Rustic Italian Gnocchi Soup
1/2 cup cold water
3 Tbsp. all-purpose flour
1/2 cup water for soup
14 oz. fresh sweet Italian chicken sausage, casings removed
4 1/2 cups Swanson 33% less sodium chicken broth
1 cup fat-free milk
1 small onion, chopped
1 celery stalk, chopped
1 carrot, chopped
4 garlic cloves, minced
Rind from Parmigiano-Reggiano (optional)
2 large roasted red bell peppers, jarred or homemade
1/2 tsp. freshly ground black pepper, plus more as needed
1 (16-oz.) package of gnocchi
3 cups baby spinach, chopped
2 Tbsp. chopped fresh basil
Freshly grated Parmigiano-Reggiano, for serving (optional)

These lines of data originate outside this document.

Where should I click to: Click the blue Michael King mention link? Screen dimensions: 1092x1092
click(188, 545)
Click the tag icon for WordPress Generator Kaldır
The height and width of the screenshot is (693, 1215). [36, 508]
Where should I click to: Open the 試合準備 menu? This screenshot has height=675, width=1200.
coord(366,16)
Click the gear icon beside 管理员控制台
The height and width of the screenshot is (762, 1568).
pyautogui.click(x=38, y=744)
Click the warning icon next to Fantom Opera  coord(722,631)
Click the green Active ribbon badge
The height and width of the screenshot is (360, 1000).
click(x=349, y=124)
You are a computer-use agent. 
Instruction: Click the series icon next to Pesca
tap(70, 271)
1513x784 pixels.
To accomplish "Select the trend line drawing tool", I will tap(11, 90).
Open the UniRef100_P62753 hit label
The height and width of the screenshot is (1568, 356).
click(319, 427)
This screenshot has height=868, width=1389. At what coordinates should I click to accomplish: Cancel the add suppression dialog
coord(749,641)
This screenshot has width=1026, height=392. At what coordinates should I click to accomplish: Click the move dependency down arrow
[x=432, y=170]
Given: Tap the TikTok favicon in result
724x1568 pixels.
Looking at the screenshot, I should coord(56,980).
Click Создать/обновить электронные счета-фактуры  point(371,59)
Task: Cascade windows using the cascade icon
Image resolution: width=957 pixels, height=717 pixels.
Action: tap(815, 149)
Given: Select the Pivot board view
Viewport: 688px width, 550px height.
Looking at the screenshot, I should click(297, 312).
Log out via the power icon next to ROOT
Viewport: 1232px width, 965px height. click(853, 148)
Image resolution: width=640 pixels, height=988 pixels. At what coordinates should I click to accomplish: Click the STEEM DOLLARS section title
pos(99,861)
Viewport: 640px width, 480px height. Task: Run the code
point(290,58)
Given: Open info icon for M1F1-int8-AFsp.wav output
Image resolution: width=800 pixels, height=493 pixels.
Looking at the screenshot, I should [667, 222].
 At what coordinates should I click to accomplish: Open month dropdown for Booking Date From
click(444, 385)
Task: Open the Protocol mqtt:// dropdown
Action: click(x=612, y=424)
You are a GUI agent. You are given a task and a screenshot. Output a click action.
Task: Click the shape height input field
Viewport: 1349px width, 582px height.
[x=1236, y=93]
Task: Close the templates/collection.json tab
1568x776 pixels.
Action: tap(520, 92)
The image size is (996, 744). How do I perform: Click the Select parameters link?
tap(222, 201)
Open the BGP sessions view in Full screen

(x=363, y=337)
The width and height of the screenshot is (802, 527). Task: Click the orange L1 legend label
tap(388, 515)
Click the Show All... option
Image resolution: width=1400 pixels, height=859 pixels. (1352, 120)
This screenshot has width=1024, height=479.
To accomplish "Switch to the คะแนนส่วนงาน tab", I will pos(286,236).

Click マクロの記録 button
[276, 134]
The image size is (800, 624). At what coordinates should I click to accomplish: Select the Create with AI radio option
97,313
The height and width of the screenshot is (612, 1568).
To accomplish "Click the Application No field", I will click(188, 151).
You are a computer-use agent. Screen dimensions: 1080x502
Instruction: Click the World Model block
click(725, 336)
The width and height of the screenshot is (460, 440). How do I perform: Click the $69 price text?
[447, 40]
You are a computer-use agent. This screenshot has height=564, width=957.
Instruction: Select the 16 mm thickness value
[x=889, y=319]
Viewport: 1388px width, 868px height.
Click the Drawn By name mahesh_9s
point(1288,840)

In a small bowl, make a slurry by whisking together 1/2 cup cold water and the flour.
Heat a large nonstick pot over medium heat. Add the sausage (casings removed) and cook, using a wooden spoon to break the meat into small pieces, until cooked through and slightly browned, 4 minutes.
Add 1/2 cup water, broth, and milk and bring to boil. Add the onion, celery, carrot, garlic, Parmesan rind (if using), roasted peppers, and black pepper and return to a boil. Partially cover the pot, reduce the heat to low and simmer until the vegetables are soft, 15 to 20 minutes. Uncover, slowly stir in the slurry, and continue stirring while the soup returns to a boil.
Add the gnocchi, spinach, and basil. Cook until the gnocchi starts to float to the top and become puffy (or according to the gnocchi package directions) and the soup thickens. Season with black pepper to taste. Discard the Parmesan cheese rind. Ladle the soup into individual soup bowls and sprinkle evenly with grated Parmesan, if desired.
I used Italian pork sausage and 2% milk. So much for skinnytaste. ;)
I cooked the sausage much longer, probably 10 minutes. Once it was cooked, I dumped it in a colander to drain off the fat (into a separate bowl) and then blotted the cooked meat with paper towels, before returning it to the soup pot.
I didn't use the Parmesan rind, although I'd like to try it next time.
I used jarred roasted bell peppers and need to remember to cut them into bite-sized pieces next time I make this soup.
Neither of us cared for the gnocchi. We decided, after removing the remaining gnocchi, to use potatoes (peeled, quartered and parboiled) for our leftovers. Much better!
I didn't bother chopping the spinach leaves.
I didn't have fresh basil, so I threw in a tablespoon of dried.